[Records for the exercise — start]
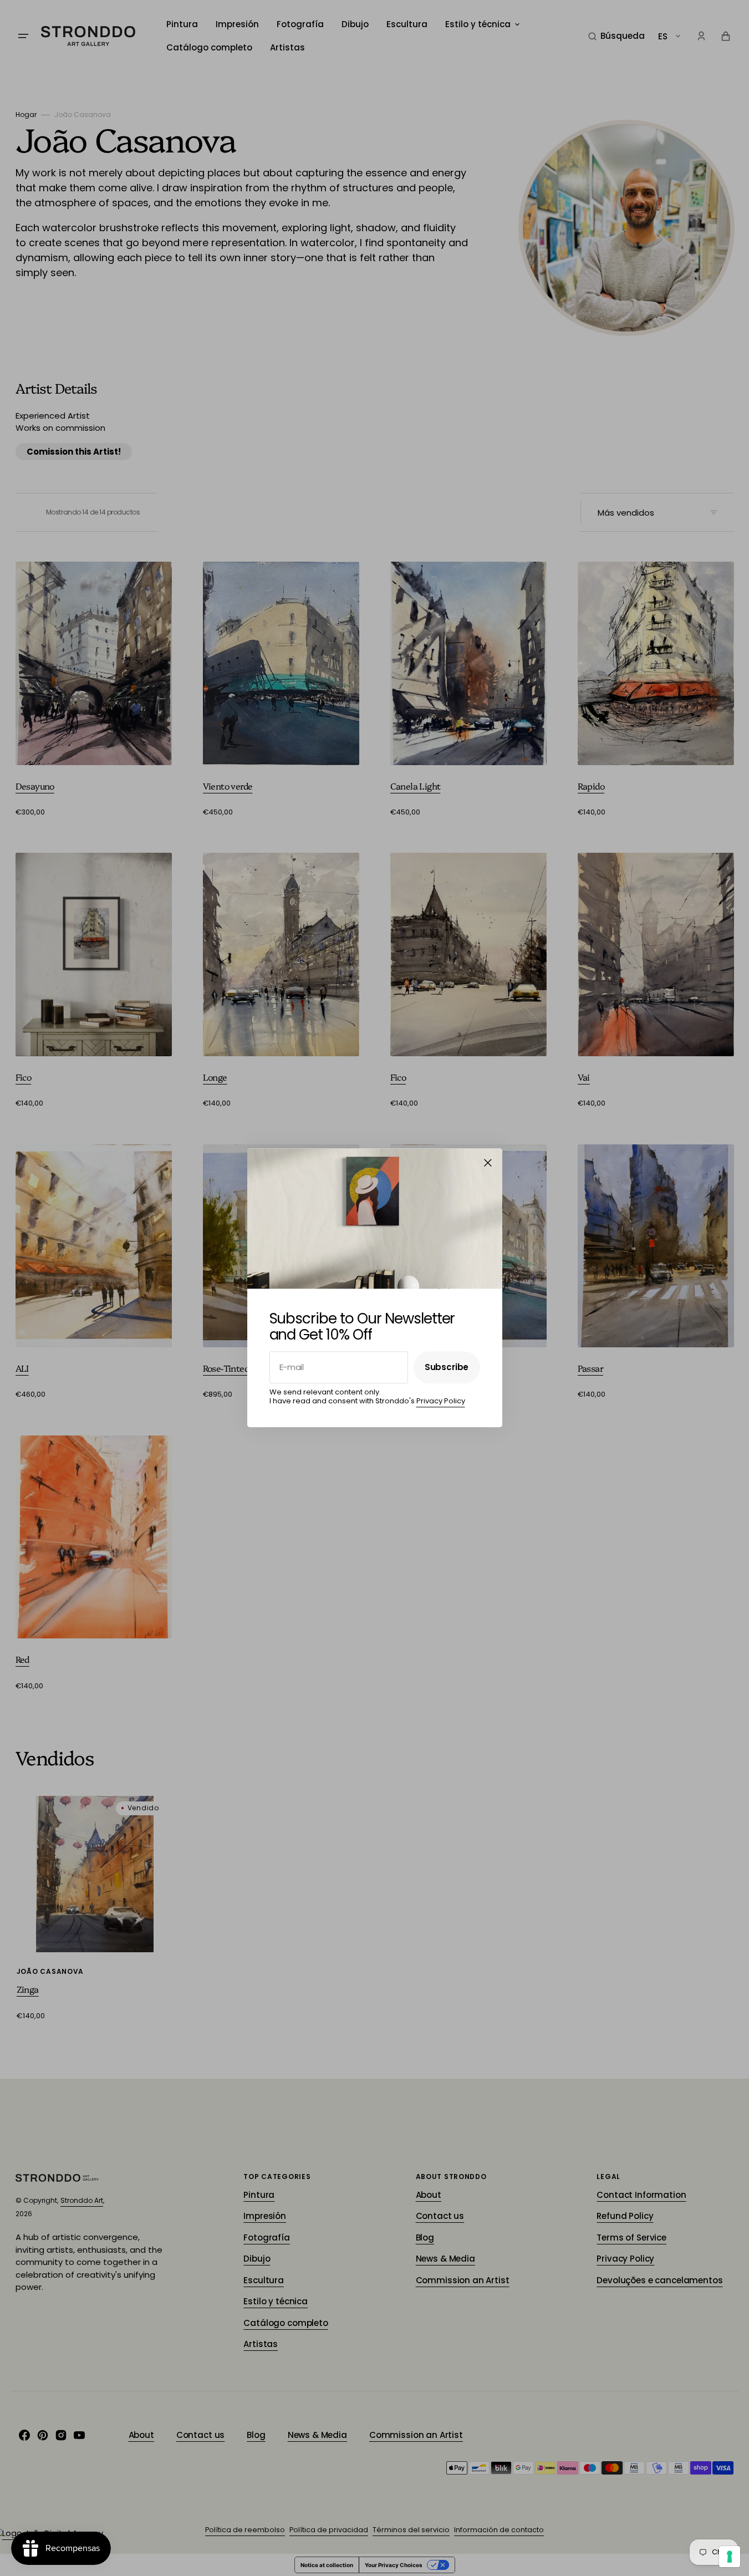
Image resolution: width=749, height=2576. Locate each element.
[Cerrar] (488, 1162)
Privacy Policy (440, 1401)
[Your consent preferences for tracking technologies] (729, 2556)
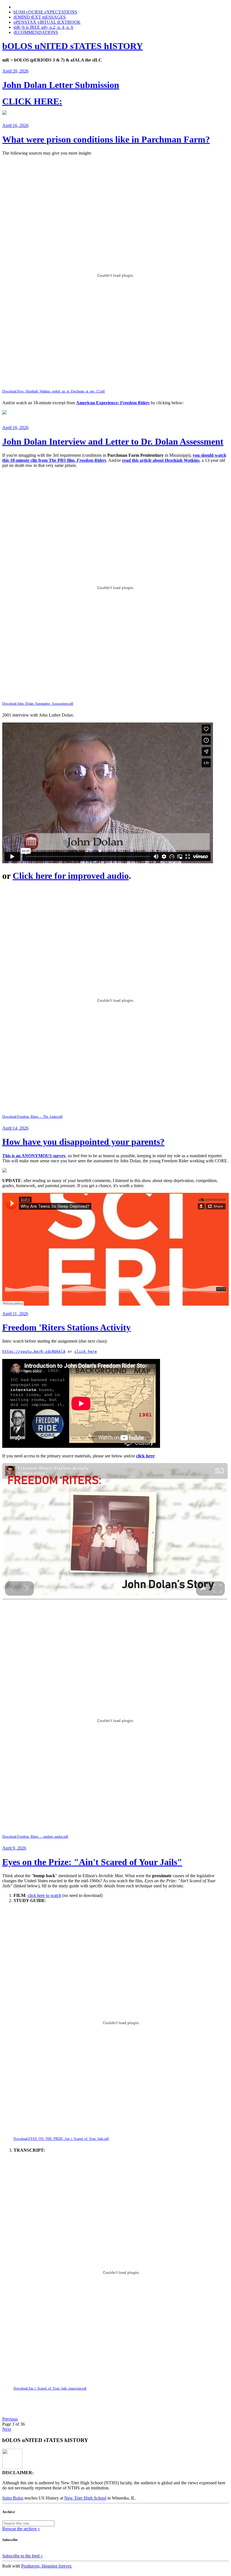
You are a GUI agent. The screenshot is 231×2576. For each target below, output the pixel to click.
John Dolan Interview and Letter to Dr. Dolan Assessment (112, 441)
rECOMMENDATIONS (36, 32)
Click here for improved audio (71, 876)
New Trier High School (85, 2498)
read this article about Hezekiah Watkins (160, 460)
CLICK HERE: (32, 101)
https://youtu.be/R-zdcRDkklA (33, 1351)
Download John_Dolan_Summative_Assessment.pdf (37, 704)
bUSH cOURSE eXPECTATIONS (45, 12)
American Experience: (98, 402)
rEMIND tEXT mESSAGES (40, 17)
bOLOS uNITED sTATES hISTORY (72, 46)
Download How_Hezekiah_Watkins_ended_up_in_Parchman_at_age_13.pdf (53, 391)
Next (6, 2429)
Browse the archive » (21, 2528)
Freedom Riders (135, 402)
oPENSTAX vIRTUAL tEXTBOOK (47, 22)
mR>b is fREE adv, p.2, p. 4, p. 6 (43, 27)
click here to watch (44, 1895)
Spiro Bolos (12, 2498)
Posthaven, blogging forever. (46, 2566)
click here (85, 1351)
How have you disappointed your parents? (83, 1142)
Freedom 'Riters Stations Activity (66, 1327)
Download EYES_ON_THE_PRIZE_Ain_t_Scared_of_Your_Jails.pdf (61, 2139)
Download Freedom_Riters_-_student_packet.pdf (35, 1837)
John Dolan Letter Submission (60, 85)
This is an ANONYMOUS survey (34, 1155)
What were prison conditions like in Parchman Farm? (106, 139)
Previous (10, 2419)
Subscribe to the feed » (22, 2555)
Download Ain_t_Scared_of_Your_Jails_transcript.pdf (50, 2388)
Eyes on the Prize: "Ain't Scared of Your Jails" (92, 1862)
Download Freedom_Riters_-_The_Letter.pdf (32, 1117)
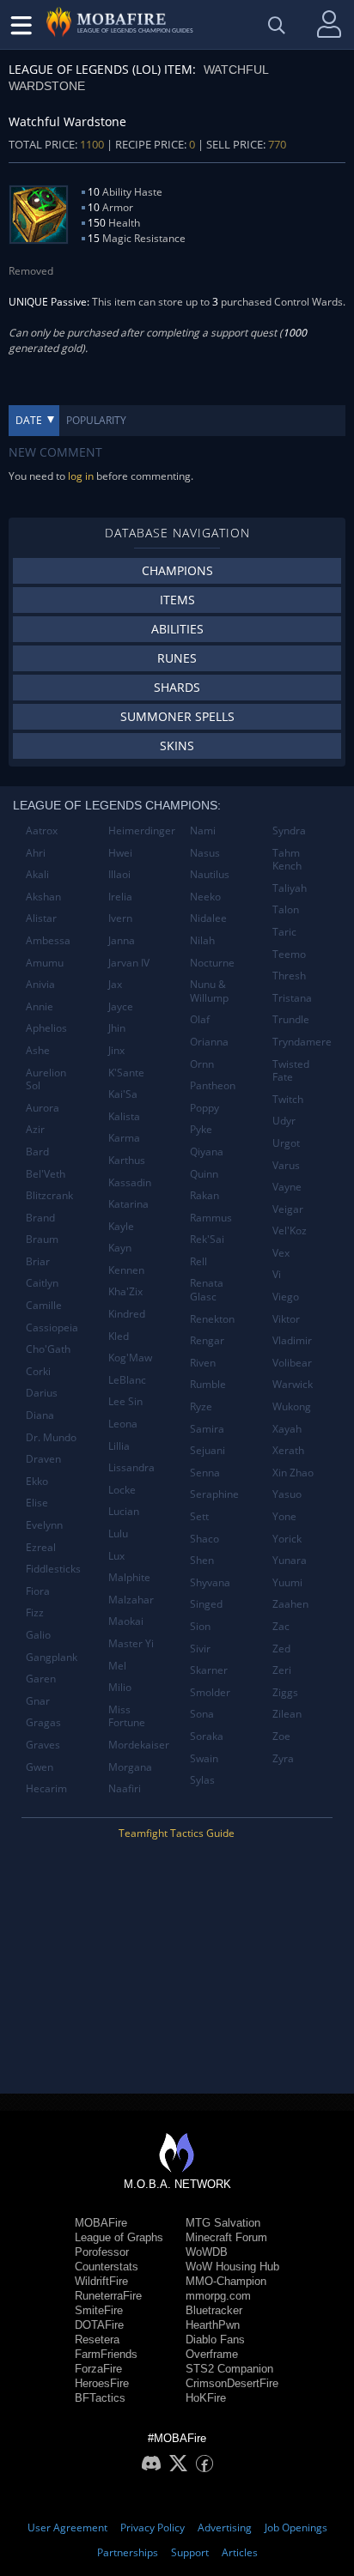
[Records for the exercise — finish]
To do → Copy the whole listing exactly, excluding the pictures in it.

Task answer →
Image resolution: width=749, height=2576. Locate each element.
[Cerrar] (488, 1162)
Privacy Policy (440, 1401)
[Your consent preferences for tracking technologies] (729, 2556)
You are a GUI agent. The screenshot is 231×2576. For each target below, output the pixel to click.
John Dolan Interview and Letter to Dr. Dolan Assessment (112, 441)
rECOMMENDATIONS (36, 32)
Click here for improved audio (71, 876)
New Trier High School (85, 2498)
read this article about Hezekiah Watkins (160, 460)
CLICK HERE: (32, 101)
https://youtu.be/R-zdcRDkklA (33, 1351)
Download John_Dolan_Summative_Assessment.pdf (37, 704)
bUSH cOURSE eXPECTATIONS (45, 12)
American Experience: (98, 402)
rEMIND tEXT mESSAGES (40, 17)
bOLOS uNITED sTATES hISTORY (72, 46)
Download How_Hezekiah_Watkins_ended_up_in_Parchman_at_age_13.pdf (53, 391)
Next (6, 2429)
Browse the archive » (21, 2528)
Freedom Riders (135, 402)
oPENSTAX vIRTUAL tEXTBOOK (47, 22)
mR>b is fREE adv, p.2, p. 4, p. 6 (43, 27)
click here to watch (44, 1895)
Spiro Bolos (12, 2498)
Posthaven, blogging forever. (46, 2566)
click here (85, 1351)
How have you disappointed your parents? (83, 1142)
Freedom 'Riters Stations Activity (66, 1327)
Download EYES_ON_THE_PRIZE_Ain_t_Scared_of_Your_Jails.pdf (61, 2139)
Download Freedom_Riters_-_student_packet.pdf (35, 1837)
John Dolan Letter Submission (60, 85)
This is an ANONYMOUS survey (34, 1155)
What were prison conditions like in Parchman Farm? (106, 139)
Previous (10, 2419)
Subscribe to the feed » (22, 2555)
Download Ain_t_Scared_of_Your_Jails_transcript.pdf (50, 2388)
Eyes on the Prize: "Ain't Scared of Your Jails" (92, 1862)
Download Freedom_Riters_-_The_Letter.pdf (32, 1117)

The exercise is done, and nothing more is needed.